§ Your instructions
Using the listing below, work out the number of lines in which "Task" appears; return only that figure.

§ Information
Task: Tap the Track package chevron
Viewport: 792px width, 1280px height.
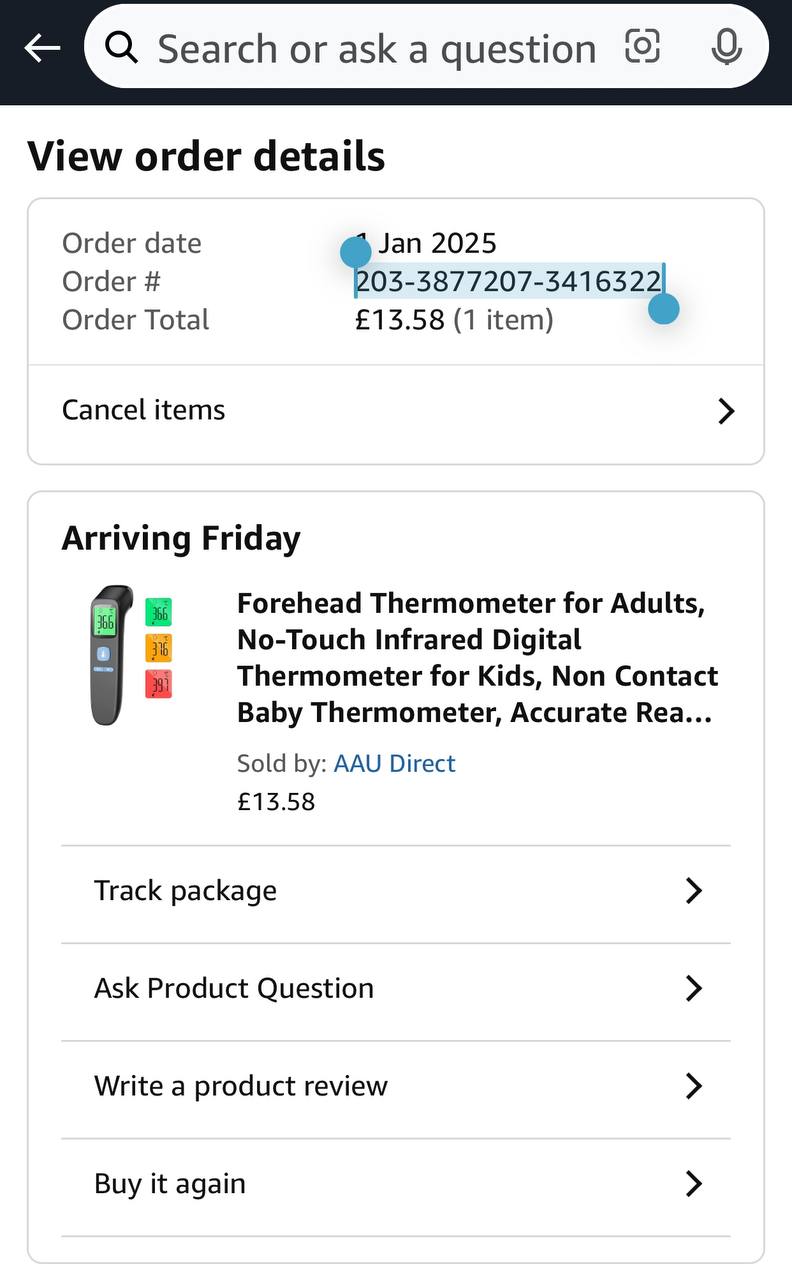Action: 694,891
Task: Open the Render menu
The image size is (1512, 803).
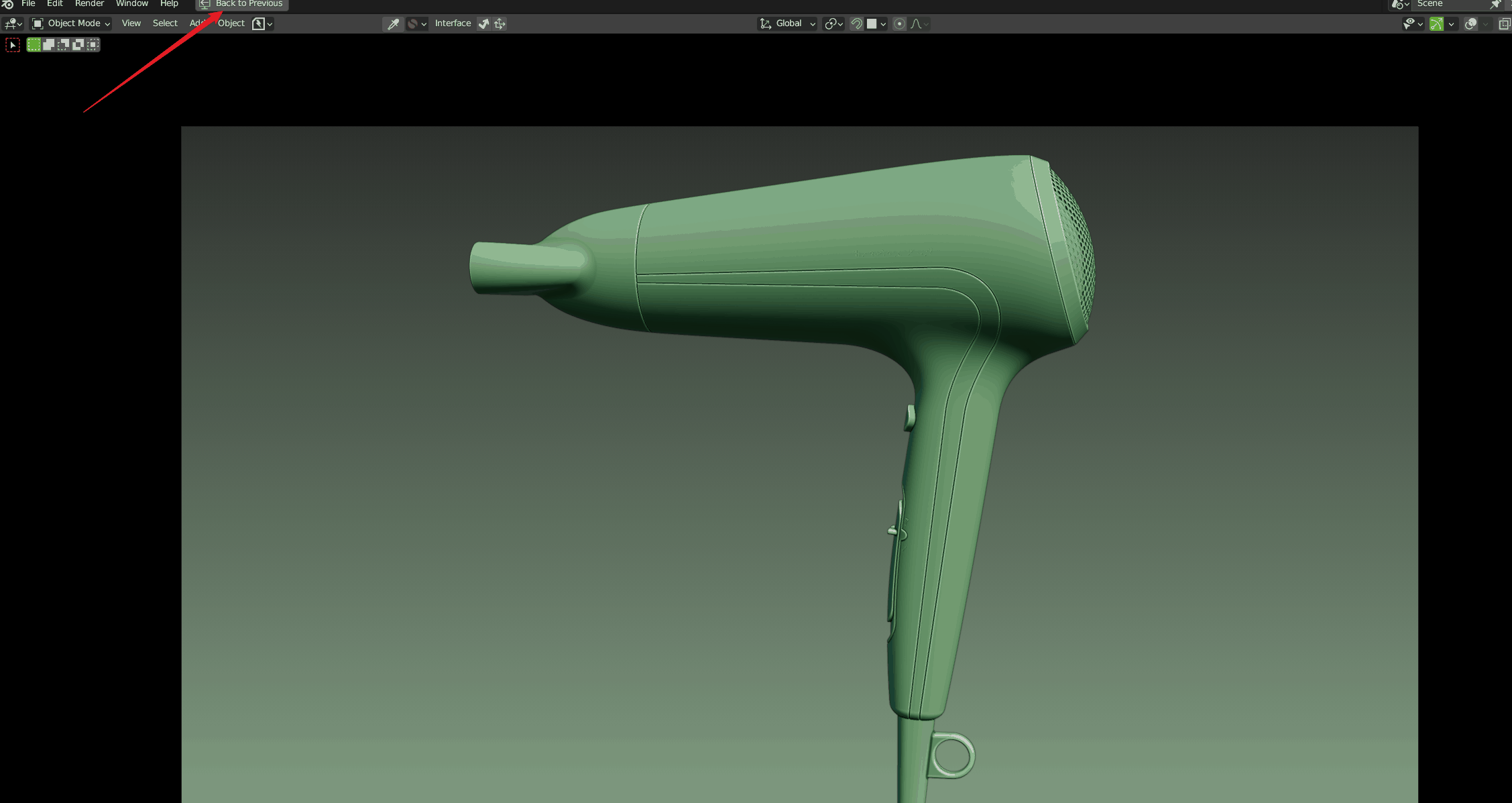Action: tap(88, 4)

§ Problem solution
2